By IANS,
Islamabad : The Pakistan government has denied that President Asif Ali Zardari described journalists as “terrorists” but the businessmen he addressed insist the word was used.
Zardari, while addressing a group of businessmen from the North West Frontier Province (NWFP), is reported to have said that “journalists are bigger terrorists than terrorists themselves”.
The government was quick to react, with Information and Broadcasting Minister Sherry Rehman saying the presidency had issued a clarification on the issue.
She added that Zardari held the media “in high esteem and considers it an important institution in the democratic system”.
“President Zardari himself has very friendly and cordial relations with journalists and he can never even think of uttering such words,” Rehman maintained.
This did not cut ice with the members of the NWFP delegation.
“The Frontier businessmen insisted that the president told them at the Jan 15 meeting that the journalists were the ‘biggest terrorists’,” The News reported Tuesday.

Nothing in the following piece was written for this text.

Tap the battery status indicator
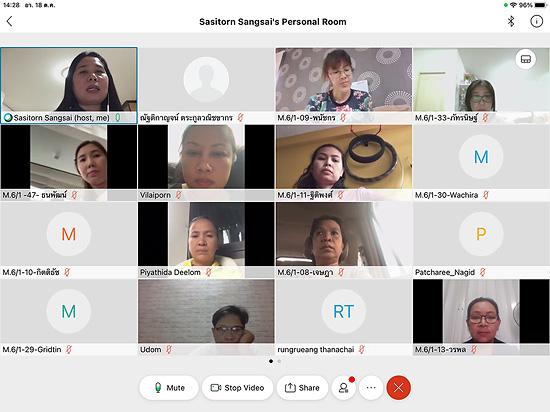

It added that one businessman was ready to testify before a court if needed to back this.
The businessmen were part of a 40-member delegation of the Sarhad Chamber of Commerce and Industry (SCCI) that met the president in Islamabad.
The News reported: “Several of (the businessmen) said that Zardari came down hard on Pakistani journalists and termed them terrorists.
“Some of them said the president felt irritated when they raised the question of compensating the people and businessmen for the losses suffered by them due to terrorism and it seems he reacted by blaming the media and journalists for the crisis-like situation prevailing in the country,” The News reported.
Noted columnist Ayaz Amir of the Pakistan Muslim League-Nawaz (PML-N) raised the issue in the National Assembly Monday.
“If there was weakness and incompetence on the part of the government, then why are journalists blamed for pointing out these things before the people,” Amir maintained.